_QUOTED PASSAGE_
=-=-=-=-=
From 9c8b8fb200f4ab93ded683ad9bca409e561e4b0f Mon Sep 17 00:00:00 2001
From: mbsantiago <santiago.mbal@gmail.com>
Date: Wed, 30 Apr 2025 22:51:33 +0100
Subject: [PATCH] Create metrics

---
 batdetect2/evaluate/metrics.py | 82 +++++++++++++++++++++++++++++-----
 batdetect2/evaluate/types.py   |  4 +-
 batdetect2/train/__init__.py   | 13 +++++-
 batdetect2/train/callbacks.py  |  5 ++-
 batdetect2/train/lightning.py  | 16 +++----
 batdetect2/train/train.py      |  5 +--
 6 files changed, 96 insertions(+), 29 deletions(-)

diff --git a/batdetect2/evaluate/metrics.py b/batdetect2/evaluate/metrics.py
index 3cb762e..c1bc924 100644
--- a/batdetect2/evaluate/metrics.py
+++ b/batdetect2/evaluate/metrics.py
@@ -1,4 +1,4 @@
-from typing import List
+from typing import Dict, List
 
 import pandas as pd
 from sklearn import metrics
@@ -10,22 +10,20 @@ __all__ = ["DetectionAveragePrecision"]
 
 
 class DetectionAveragePrecision(MetricsProtocol):
-    name: str = "detection/average_precision"
-
-    def __call__(self, matches: List[Match]) -> float:
+    def __call__(self, matches: List[Match]) -> Dict[str, float]:
         y_true, y_score = zip(
             *[(match.gt_det, match.pred_score) for match in matches]
         )
-        return float(metrics.average_precision_score(y_true, y_score))
+        score = float(metrics.average_precision_score(y_true, y_score))
+        return {"detection_AP": score}
 
 
 class ClassificationMeanAveragePrecision(MetricsProtocol):
-    name: str = "classification/average_precision"
-
-    def __init__(self, class_names: List[str]):
+    def __init__(self, class_names: List[str], per_class: bool = True):
         self.class_names = class_names
+        self.per_class = per_class
 
-    def __call__(self, matches: List[Match]) -> float:
+    def __call__(self, matches: List[Match]) -> Dict[str, float]:
         y_true = label_binarize(
             [
                 match.gt_class if match.gt_class is not None else "__NONE__"
@@ -33,7 +31,67 @@ class ClassificationMeanAveragePrecision(MetricsProtocol):
             ],
             classes=self.class_names,
         )
-        y_pred = pd.DataFrame([match.class_scores for match in matches])
-        return float(
-            metrics.average_precision_score(y_true, y_pred[self.class_names])
+        y_pred = pd.DataFrame(
+            [
+                {
+                    name: match.class_scores.get(name, 0)
=-=-=-=-=
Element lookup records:
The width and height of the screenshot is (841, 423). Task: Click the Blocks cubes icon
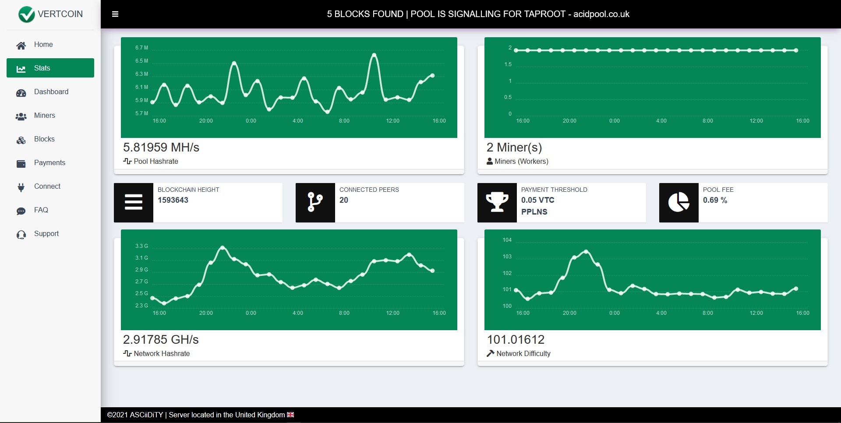pos(21,140)
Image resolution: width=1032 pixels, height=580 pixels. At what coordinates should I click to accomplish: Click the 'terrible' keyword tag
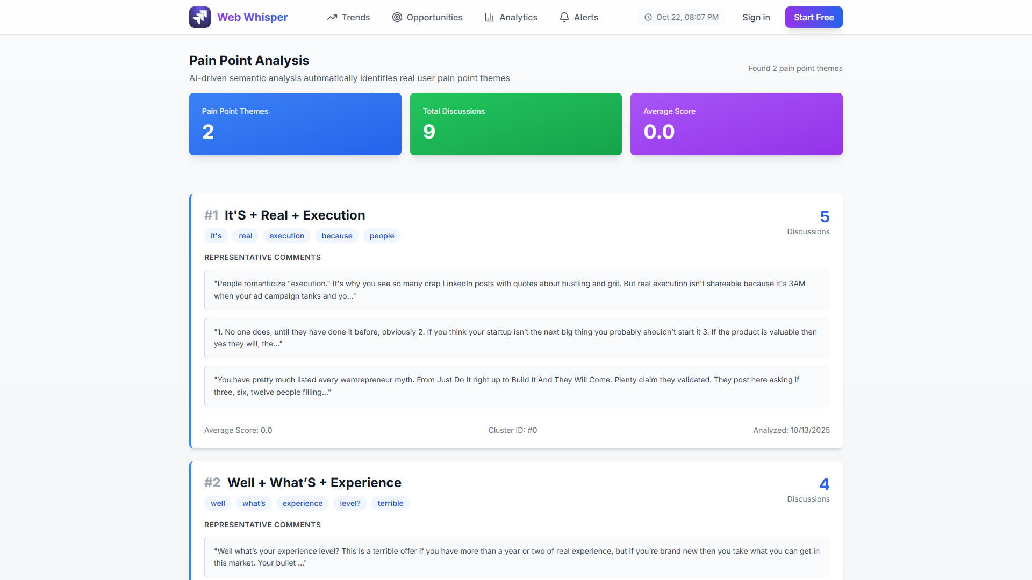point(390,503)
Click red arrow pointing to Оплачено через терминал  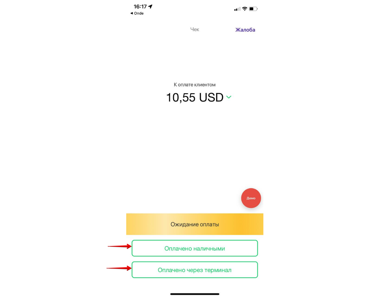pyautogui.click(x=119, y=268)
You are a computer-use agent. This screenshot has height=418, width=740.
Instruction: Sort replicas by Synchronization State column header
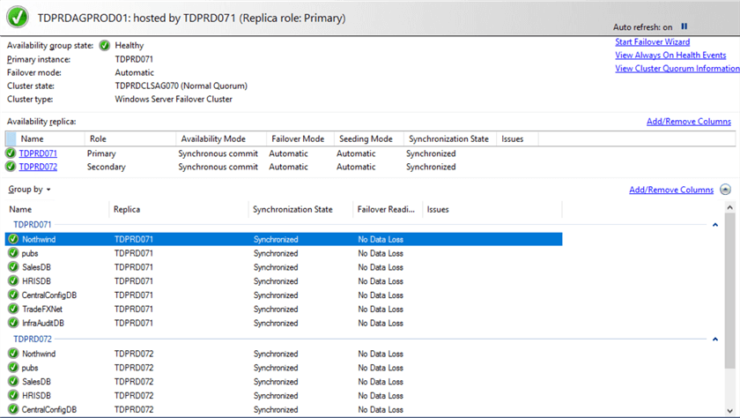tap(447, 139)
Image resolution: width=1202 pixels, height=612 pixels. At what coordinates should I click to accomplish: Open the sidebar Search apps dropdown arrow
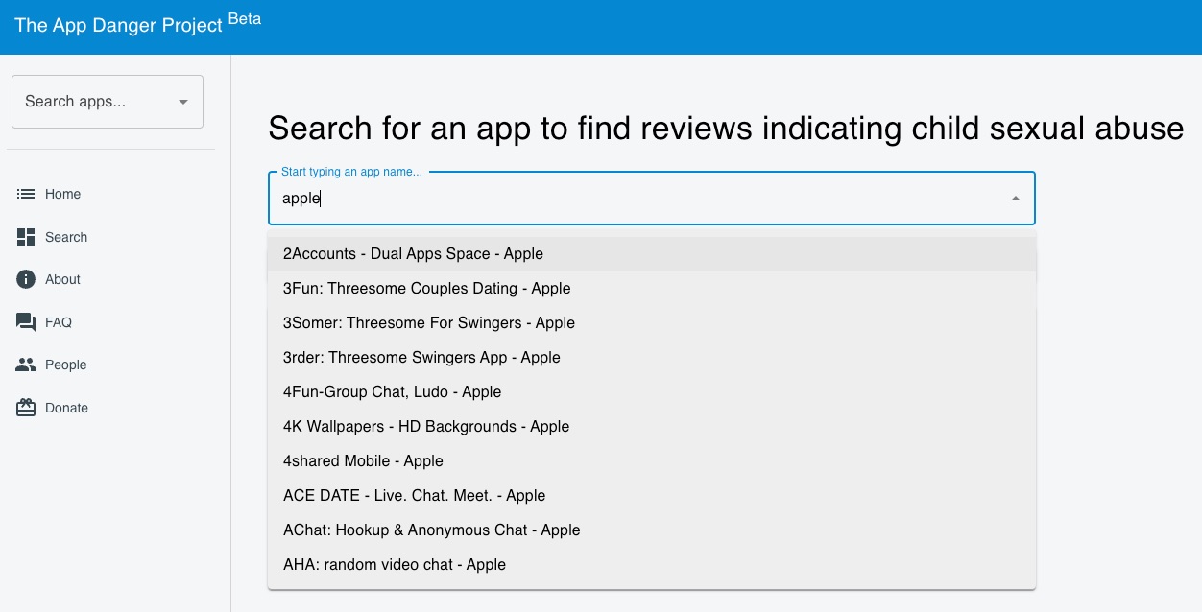tap(182, 102)
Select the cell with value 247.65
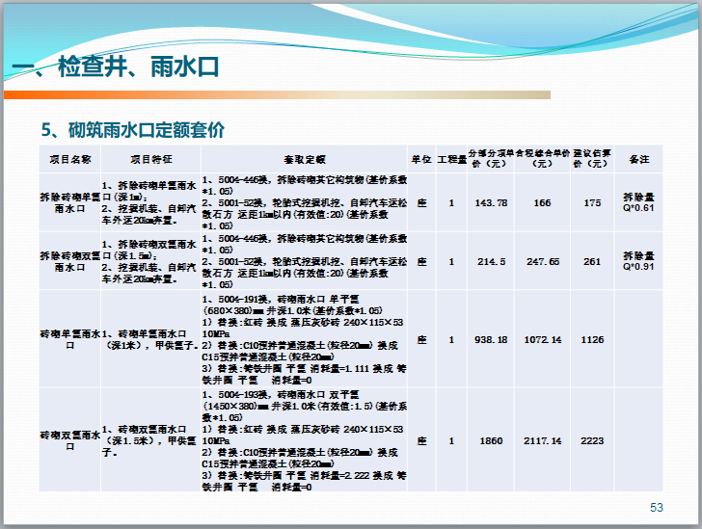This screenshot has height=529, width=702. click(x=543, y=261)
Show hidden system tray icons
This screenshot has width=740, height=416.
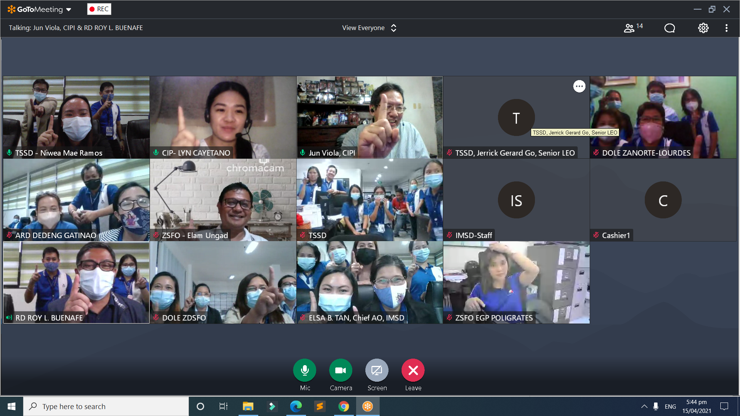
=-=-=-=-=
_WHAT TO DO_
Name each file that the patch summary lists as changed, giving its full path.

_THE SOLUTION_
batdetect2/evaluate/metrics.py
batdetect2/evaluate/types.py
batdetect2/train/__init__.py
batdetect2/train/callbacks.py
batdetect2/train/lightning.py
batdetect2/train/train.py